Tricyclic Antidepressants are a class of Antidepressants that are used to treat numerous mental health conditions, such as Depression and Anxiety.
Tricyclic antidepressants are among the oldest antidepressants, with Selective Serotonin Reuptake Inhibitors (SSRIs) and Serotonin and Norepinephrine Reuptake Inhibitors (SNRIs) having largely replaced TCAs in recent years.
TCAs are still used occasionally, with one medicine called Amitriptyline still particularly common. TCAs are most effective when used in conjunction with some form of talking therapy.
Information on Tricyclic Antidepressants
In general, it takes between four and six weeks for an antidepressant’s full effectiveness to be felt. However, some people will see some signs of improvement after around a week.
It is important to take an antidepressant how and when a Doctor has advised. This involves taking the correct dose at the right time, and taking the medication on a consistent basis. Never take more than one dose at a time to make up for a forgotten dose.
A low dose will initially be prescribed. Once remission has been achieved, it is important to continue to take an antidepressant, as this will improve the chances of symptoms not coming back. Sometimes, antidepressant use can last for lifetime.

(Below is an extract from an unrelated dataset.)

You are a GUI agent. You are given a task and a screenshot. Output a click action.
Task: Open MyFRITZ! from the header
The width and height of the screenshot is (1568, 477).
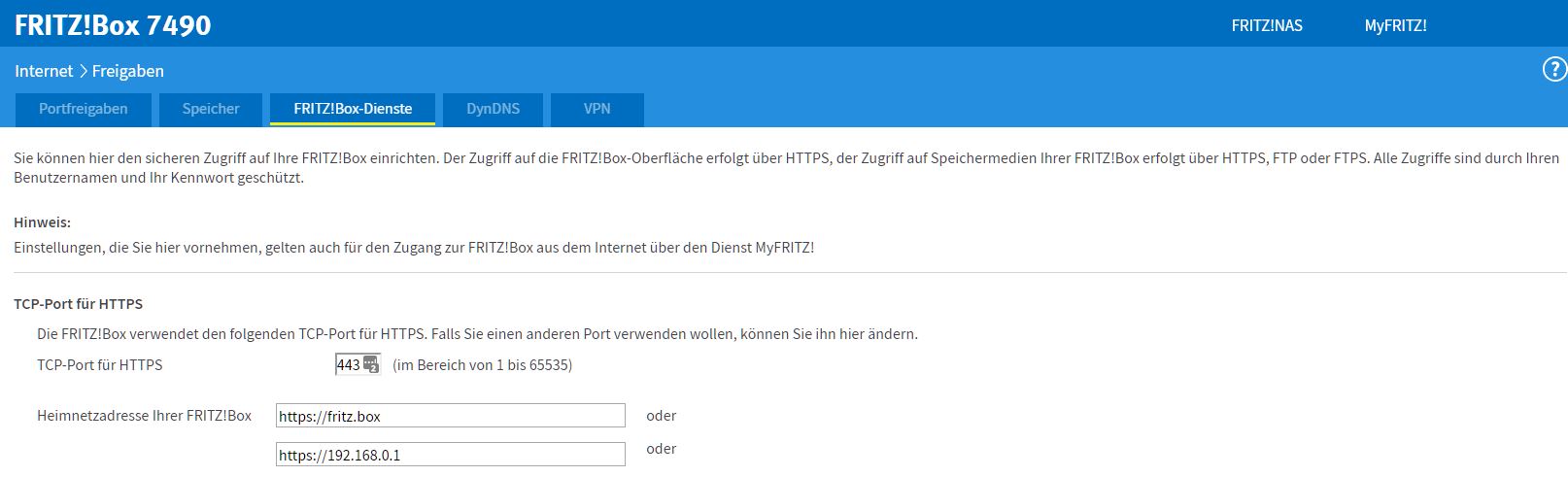pos(1395,25)
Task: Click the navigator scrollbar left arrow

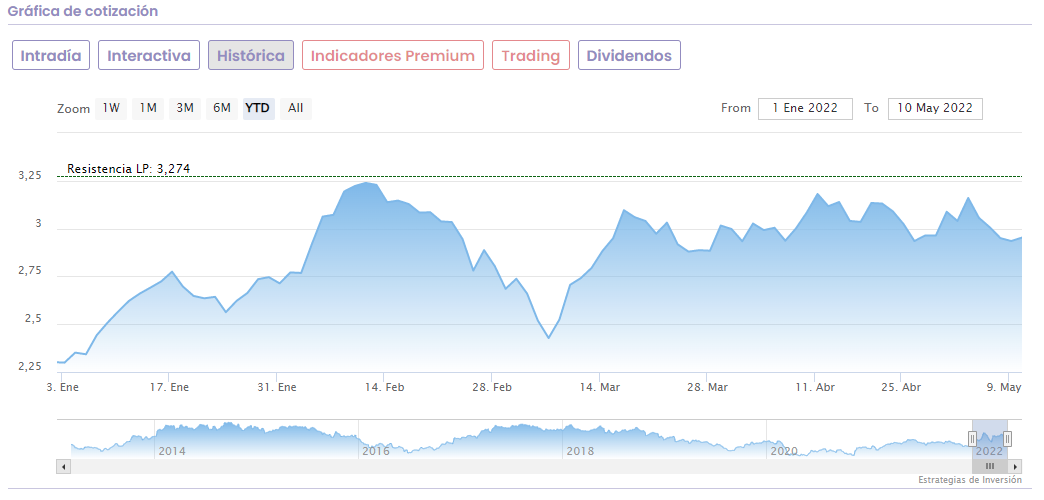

What conditions are Tricyclic Antidepressants used for?
TCAs were initially used for a range of mental health conditions. But in the modern age, due to more modern medicines like SSRIs and SNRIs existing, TCAs are used for only a few conditions.
- Obsessive-Compulsive Disorder
- Somatic Disorders
- Chronic Pain
What are the different types of Tricyclic Antidepressants?
There are a few different TRCAs that are licensed for use in the United Kingdom for mental health conditions. In reality, barely in any of the below are actually used.
- Amitriptyline (Elavil)
- Clomipramine (Anafranil)
- Imipramine (Tofranil)
- Lofepramine (Gamanil)
- Dosulepin (Prothiaden)
- Doxepin (Sinequan)
- Nortriptyline (Pamelor)
- Trimipramine (Surmontil)
How do Tricyclic Antidepressants work?
It isn’t entirely known how Tricyclic antidepressants work. It is believed that antidepressants work by increasing levels of a group of chemicals in the brain called neurotransmitters.
TCAs work on the neurotransmitters serotonin and at high doses – norepinephrine. These are chemicals that appear to be linked to mood.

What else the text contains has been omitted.